Sustainability and energy independence essay
My 2002 Prius came with an 8 year warrante on the Hybrid system (battery pack, and all the hybrid side of the powertrain). I will have it paid off 3 years before that coverage expires. So far I have had no trouble with the battery pack. As for replacement of it Toyota told me directly it's about 2K (this was back in 2002 when I bought it) and they said as production goes up and battery tech improves the price is likely to come down. Still they assure me that the warrante will cover me.

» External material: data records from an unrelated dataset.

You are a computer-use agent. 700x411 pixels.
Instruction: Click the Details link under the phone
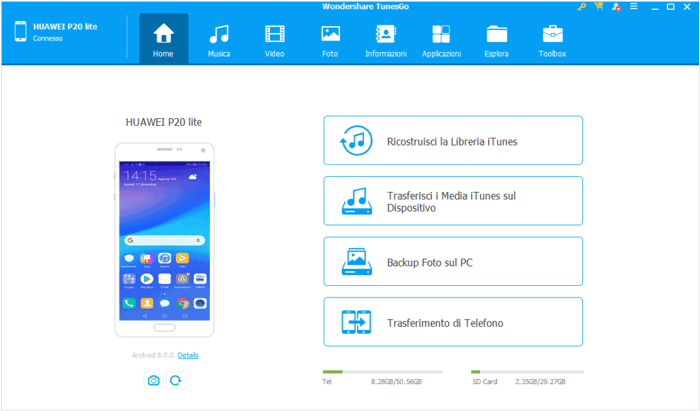coord(188,355)
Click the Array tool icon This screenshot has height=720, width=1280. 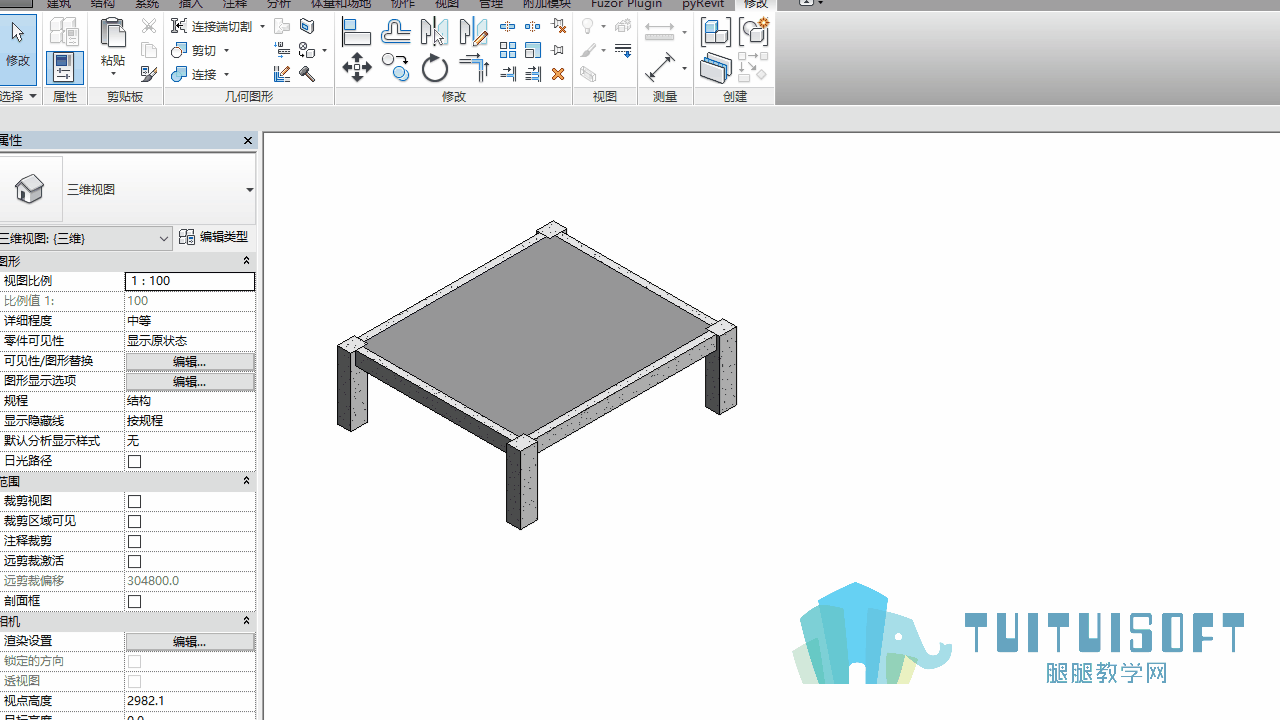[508, 50]

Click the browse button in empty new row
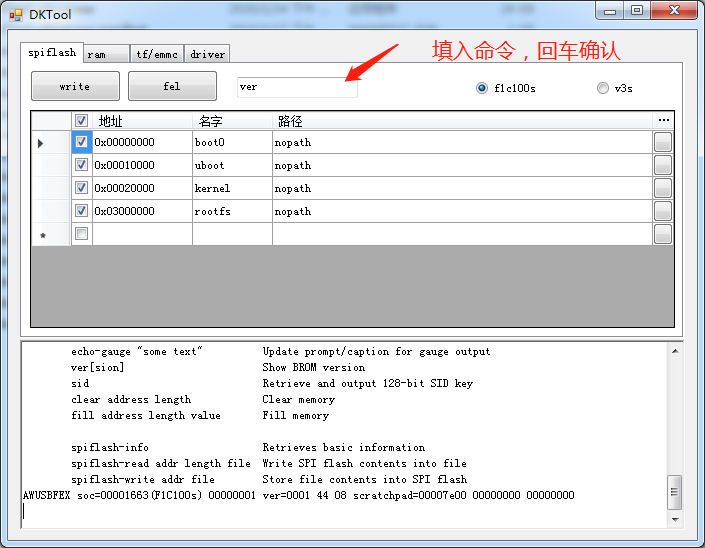663,234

Well I've wrestled with reality for thirty five years doctor, and I'm happy to say I finally won out over it.
Ok stupid, The products don't need to be monitored for that time, that's the whole point of building the containers like that. Secondly, Cold Fusion is absolute BS. Why does everyone love cold fusion so much anyway? Whats wrong with regular fusion? Is it like the whole 'extreme sports' thing where regular just isn't good enough?